Word and element location data:
┄┄┄┄┄┄
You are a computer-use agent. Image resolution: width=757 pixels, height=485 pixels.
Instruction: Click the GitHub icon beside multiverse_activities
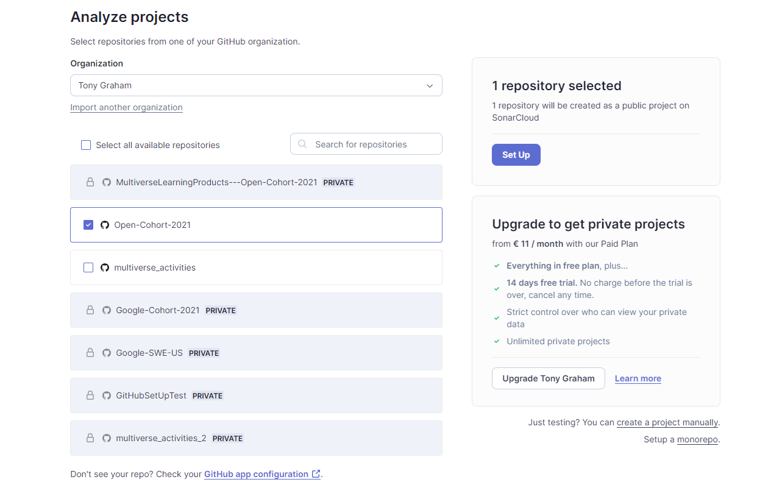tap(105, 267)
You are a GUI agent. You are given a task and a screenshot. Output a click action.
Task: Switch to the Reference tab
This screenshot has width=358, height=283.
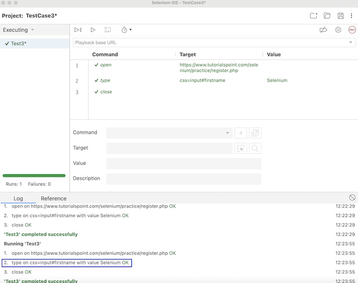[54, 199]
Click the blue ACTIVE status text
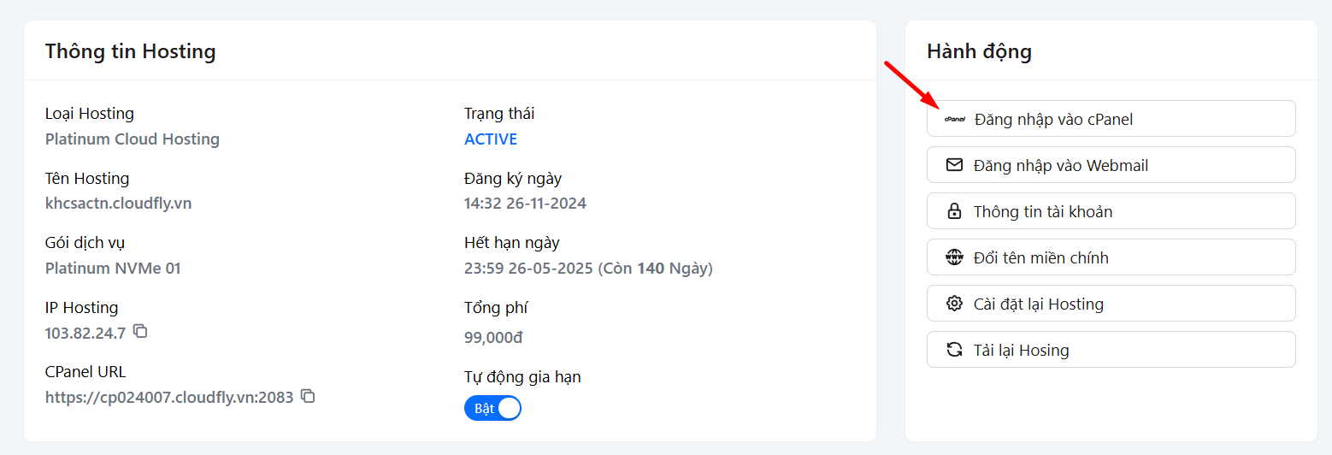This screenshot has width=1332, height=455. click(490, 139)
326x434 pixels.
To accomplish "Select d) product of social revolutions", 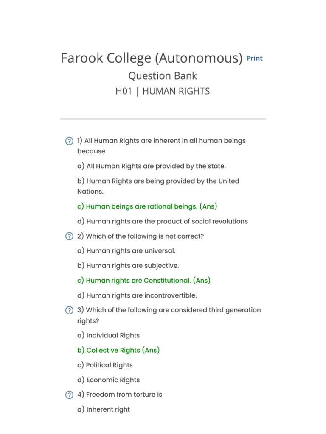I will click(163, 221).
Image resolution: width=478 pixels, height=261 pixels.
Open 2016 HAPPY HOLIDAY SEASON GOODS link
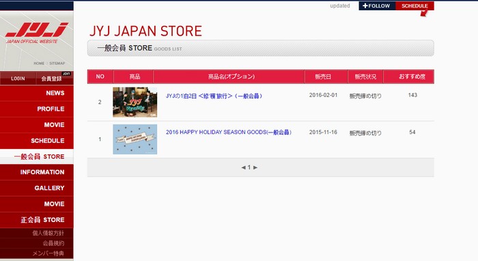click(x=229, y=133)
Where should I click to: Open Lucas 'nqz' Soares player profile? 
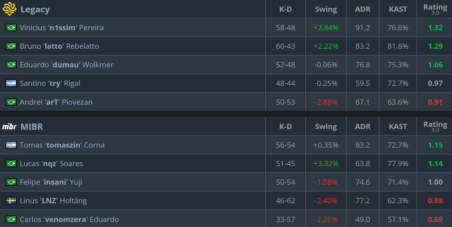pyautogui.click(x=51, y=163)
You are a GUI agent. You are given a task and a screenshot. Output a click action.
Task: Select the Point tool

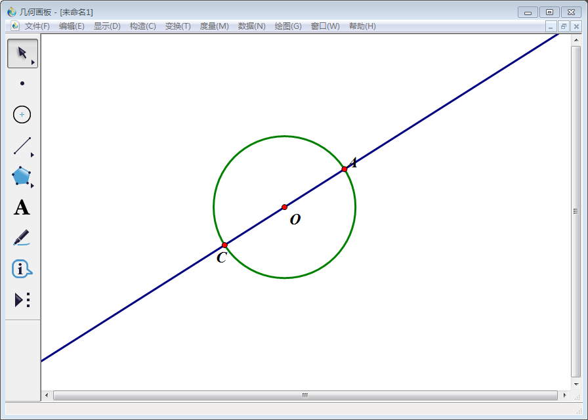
┄┄┄┄┄┄
▶ **Task to complete**:
Copy out the lines of the rows between the one containing "Where should I" and the end of the rows, inclusive, leaving out any pictures.

▶ **Written solution**:
Where should I click to: Open Lucas 'nqz' Soares player profile? 
pyautogui.click(x=51, y=163)
You are a GUI agent. You are given a task and a screenshot. Output a click action.
Task: Select the Point tool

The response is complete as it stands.